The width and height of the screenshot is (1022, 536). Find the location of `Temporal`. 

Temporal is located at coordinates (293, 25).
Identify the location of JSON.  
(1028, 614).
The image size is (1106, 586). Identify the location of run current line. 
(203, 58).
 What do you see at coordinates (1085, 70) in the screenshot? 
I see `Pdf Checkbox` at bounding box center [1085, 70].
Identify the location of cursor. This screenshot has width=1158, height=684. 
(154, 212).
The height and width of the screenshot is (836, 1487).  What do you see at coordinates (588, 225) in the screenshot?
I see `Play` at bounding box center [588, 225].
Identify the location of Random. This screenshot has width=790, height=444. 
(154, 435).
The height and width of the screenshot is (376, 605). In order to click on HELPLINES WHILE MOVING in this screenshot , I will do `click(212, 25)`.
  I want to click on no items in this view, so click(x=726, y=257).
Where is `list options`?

----------

**Exercise details**.
Rewrite the data above with every "Identify the location of" swapped for "Find the position of", leaving everything else unchanged.

**Result for this exercise**.
The width and height of the screenshot is (1022, 536). Find the location of `Temporal`. 

Temporal is located at coordinates (293, 25).
Find the position of JSON.  
(1028, 614).
The image size is (1106, 586). Find the position of run current line. 
(203, 58).
 What do you see at coordinates (1085, 70) in the screenshot? 
I see `Pdf Checkbox` at bounding box center [1085, 70].
Find the position of cursor. This screenshot has width=1158, height=684. 
(154, 212).
The height and width of the screenshot is (836, 1487).  What do you see at coordinates (588, 225) in the screenshot?
I see `Play` at bounding box center [588, 225].
Find the position of Random. This screenshot has width=790, height=444. 
(154, 435).
The height and width of the screenshot is (376, 605). In order to click on HELPLINES WHILE MOVING in this screenshot , I will do `click(212, 25)`.
  I want to click on no items in this view, so click(x=726, y=257).
Where is `list options`?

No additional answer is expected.